TEXT SHOWN: Begin
The treasury department's job of managing and safeguarding the company's cash flow begins with the task of moving customer payments into company bank accounts as quickly as possible. That's why a critical treasury responsibility is maintaining an effective collections function.
Ineffective collections can lead to excessive borrowing. And, when interest rates are rising, as they have been recently, such inefficient borrowing will hurt your bottom line.
In contrast, adopting more effective collection practices and maintaining more accurate customer data can enable you to significantly enhance your company's cash flow.
Facing Up to Credit Risk
Like all businesses, your customers are under constant pressure to improve their cash flow and profitability. One way they do this is by delaying payment to you and other suppliers. Unless you aggressively monitor your collection trends and practices, your clients will ignore your payment terms and instead pay when it is convenient for them.
Furthermore, you need to carefully evaluate the creditworthiness of your smaller customers. "Today there is a trend toward an increasing number of bankruptcies among sole proprietorships and partnerships," says Bob Scheufler, Director of Business Development and Customer Education in the Risk Management Solutions Group at Short Hills, NJ-based D&B.
Start With an Attitude Shift
Turning around poor collection practices starts with an attitude shift, Scheufler says. Rather than grumbling about slow-paying customers, businesses need to make sure they're not actually encouraging delinquent practices.
For example, he says, companies inadvertently slow the collection process when they send invoices to the wrong billing address, produce invoices with pricing errors, ship product late because of imprecise shipping instructions or fail to obtain proof of delivery from customers.
Another problem occurs when sales representatives misrepresent payment terms–saying, for example, that 60 days is company policy when in fact your terms are 30 days or less.
Worse yet, some firms fail to maintain any standard payment terms, instead offering a variety of special terms for each new prospect in the hope of increasing sales.
Maintaining more accurate customer records will improve collections, Scheufler notes. Some 20% of businesses move every year. When you fail to note changes of address, your invoices arrive days late and the cycle of processing and issuing your payment is delayed commensurately.
TEXT SHOWN: End
COLLECTED MATERIAL: Begin
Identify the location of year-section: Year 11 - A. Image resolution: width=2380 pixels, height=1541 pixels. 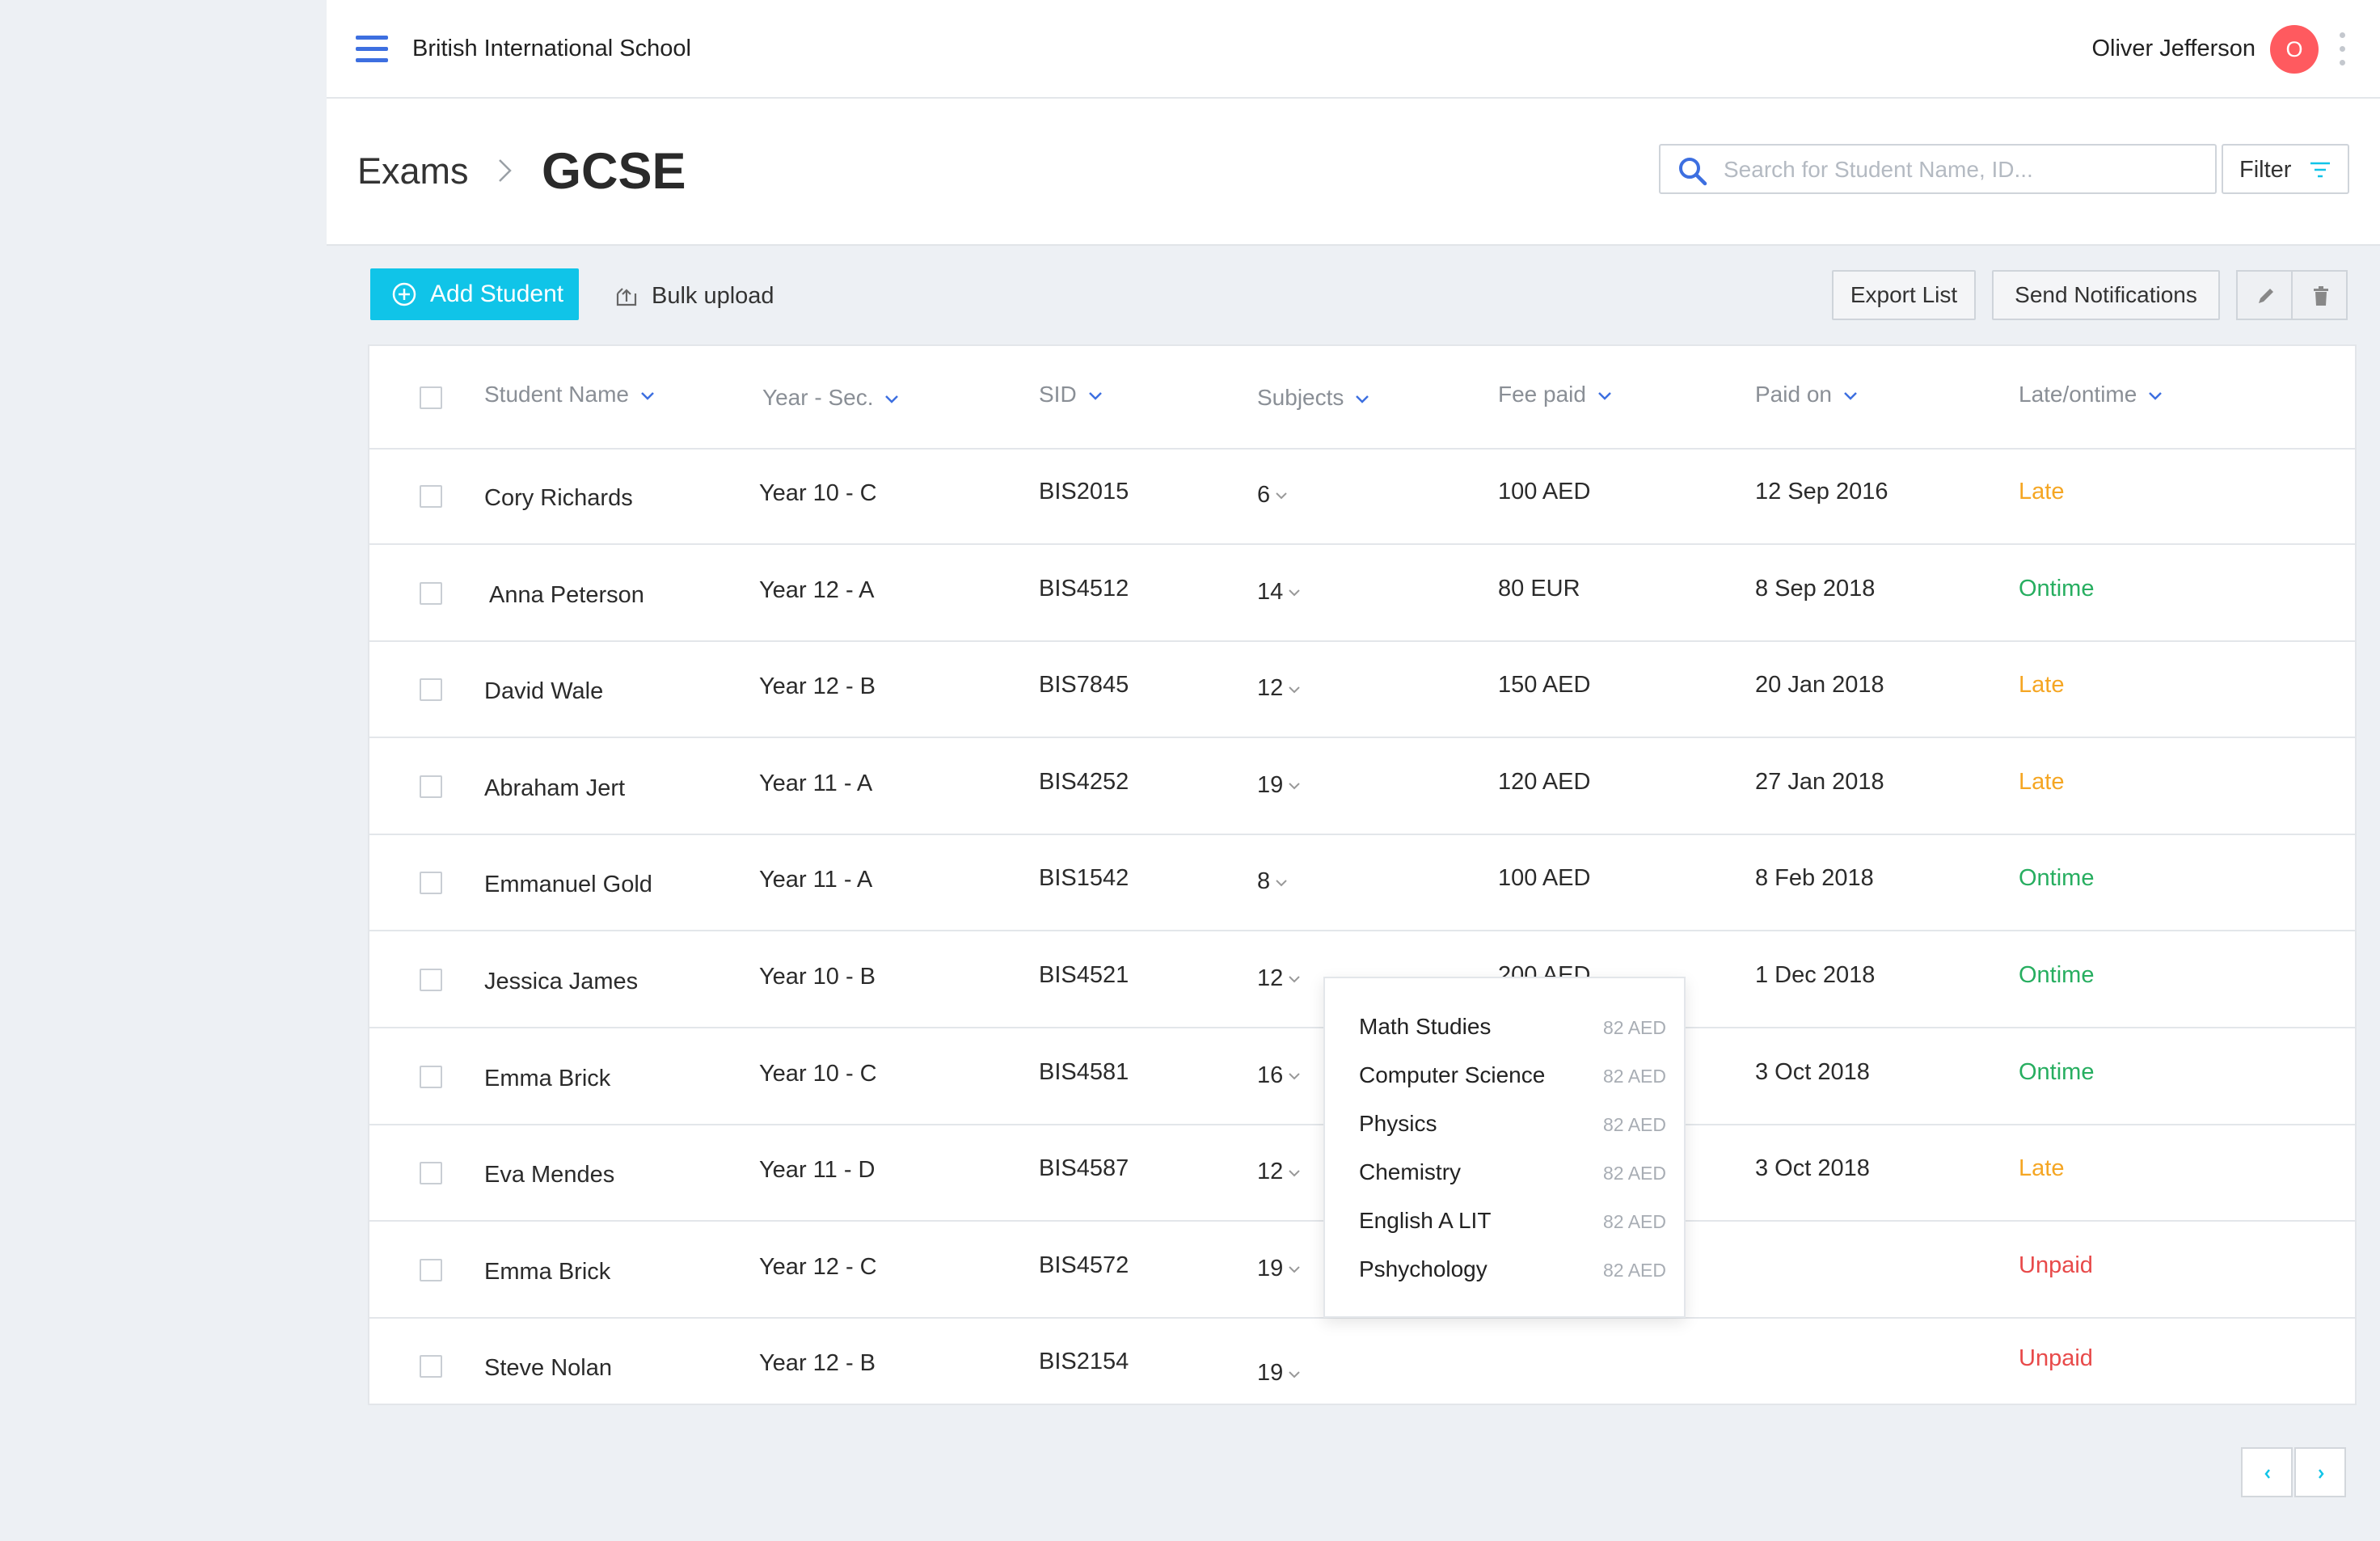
COLLECTED MATERIAL: End
> PROBLEM STATEMENT:
Can you continue the article on improving collections and cash flow, which appears above the data, starting right after its final sentence about invoices arriving days late?

> WRITTEN ANSWER:
Another problem, especially with new customers, is failing at the beginning of a relationship to insist on payment within terms. Say your terms are 30 days and a new customer pays its first bill after 60 days. Unless you remind the customer that you expect payment within 30 days, the customer will continue to pay late. "Customers pay slowly because we let them," Scheufler asserts.
Collections Treatment Plan
As a solution for slow payments, Scheufler suggests what he calls a "collections treatment plan." The plan involves clearly stated customer payment terms that are communicated not only to your customers but also throughout your own organization.
A key component of the plan is establishing a "prioritized collection matrix" that reports each customer's credit limit and rates the customer's risk of nonpayment–either as low, medium or high.
High-risk customers should get special attention. This includes all new accounts, which you should phone three weeks after the first invoice issue date to confirm their intentions to pay.
Scheufler also suggests setting up a schedule to regularly contact all customers–new ones as well as existing clients in your low, medium and high-risk groups. Call high-dollar accounts first, as they will provide the greatest impact if and when they begin paying faster.
You should maintain call reports, which enable your collection staff to chart their progress in meeting monthly goals. In addition, your collection team should be encouraged to forward to senior management relevant information they obtain in the process of making client calls.
Whether simple or sophisticated, Scheufler says, your collections process should clearly state, "This is how I'm going to treat customers." A consistent and systematic approach based on a solid knowledge of each customer's balance status and creditworthiness will allow collections staff to improve both their performance and, ultimately, your company's cash flow.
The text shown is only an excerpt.